Given information:
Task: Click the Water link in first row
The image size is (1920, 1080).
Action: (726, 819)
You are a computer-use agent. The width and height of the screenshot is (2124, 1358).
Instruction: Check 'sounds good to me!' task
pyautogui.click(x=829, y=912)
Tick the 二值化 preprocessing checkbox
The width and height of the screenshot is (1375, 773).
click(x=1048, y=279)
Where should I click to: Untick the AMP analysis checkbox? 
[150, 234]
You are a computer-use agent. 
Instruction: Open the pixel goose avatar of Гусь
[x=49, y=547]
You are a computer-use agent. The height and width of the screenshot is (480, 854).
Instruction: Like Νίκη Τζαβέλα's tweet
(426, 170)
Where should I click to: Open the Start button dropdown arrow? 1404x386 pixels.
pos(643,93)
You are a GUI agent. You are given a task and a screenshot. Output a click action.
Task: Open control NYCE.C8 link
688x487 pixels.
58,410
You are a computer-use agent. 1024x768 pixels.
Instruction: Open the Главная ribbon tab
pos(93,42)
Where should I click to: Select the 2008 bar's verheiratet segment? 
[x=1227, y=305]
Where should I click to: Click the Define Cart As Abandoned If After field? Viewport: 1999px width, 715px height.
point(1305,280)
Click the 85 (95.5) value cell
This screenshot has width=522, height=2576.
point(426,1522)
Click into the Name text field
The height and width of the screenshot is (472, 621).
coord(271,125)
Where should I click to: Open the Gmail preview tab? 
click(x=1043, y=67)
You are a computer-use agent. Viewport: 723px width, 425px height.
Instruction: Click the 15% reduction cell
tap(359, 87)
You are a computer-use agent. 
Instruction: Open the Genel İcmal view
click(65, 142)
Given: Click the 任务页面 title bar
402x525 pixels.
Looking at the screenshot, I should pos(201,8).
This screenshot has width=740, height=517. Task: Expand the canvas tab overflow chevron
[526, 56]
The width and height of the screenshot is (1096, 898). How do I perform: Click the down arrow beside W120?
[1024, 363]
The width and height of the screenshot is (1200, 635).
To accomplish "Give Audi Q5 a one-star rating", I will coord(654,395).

Exercise brief: Copy these lines verbatim.

Final result:
Task: Click the Water link in first row
The image size is (1920, 1080).
Action: (726, 819)
You are a computer-use agent. The width and height of the screenshot is (2124, 1358).
Instruction: Check 'sounds good to me!' task
pyautogui.click(x=829, y=912)
Tick the 二值化 preprocessing checkbox
The width and height of the screenshot is (1375, 773).
click(x=1048, y=279)
Where should I click to: Untick the AMP analysis checkbox? 
[150, 234]
You are a computer-use agent. 
Instruction: Open the pixel goose avatar of Гусь
[x=49, y=547]
You are a computer-use agent. The height and width of the screenshot is (480, 854).
Instruction: Like Νίκη Τζαβέλα's tweet
(426, 170)
Where should I click to: Open the Start button dropdown arrow? 1404x386 pixels.
pos(643,93)
You are a GUI agent. You are given a task and a screenshot. Output a click action.
Task: Open control NYCE.C8 link
688x487 pixels.
58,410
You are a computer-use agent. 1024x768 pixels.
Instruction: Open the Главная ribbon tab
pos(93,42)
Where should I click to: Select the 2008 bar's verheiratet segment? 
[x=1227, y=305]
Where should I click to: Click the Define Cart As Abandoned If After field? Viewport: 1999px width, 715px height.
point(1305,280)
Click the 85 (95.5) value cell
This screenshot has width=522, height=2576.
point(426,1522)
Click into the Name text field
The height and width of the screenshot is (472, 621).
coord(271,125)
Where should I click to: Open the Gmail preview tab? 
click(x=1043, y=67)
You are a computer-use agent. Viewport: 723px width, 425px height.
Instruction: Click the 15% reduction cell
tap(359, 87)
You are a computer-use agent. 
Instruction: Open the Genel İcmal view
click(65, 142)
Given: Click the 任务页面 title bar
402x525 pixels.
Looking at the screenshot, I should pos(201,8).
This screenshot has width=740, height=517. Task: Expand the canvas tab overflow chevron
[526, 56]
The width and height of the screenshot is (1096, 898). How do I perform: Click the down arrow beside W120?
[1024, 363]
The width and height of the screenshot is (1200, 635).
To accomplish "Give Audi Q5 a one-star rating", I will coord(654,395).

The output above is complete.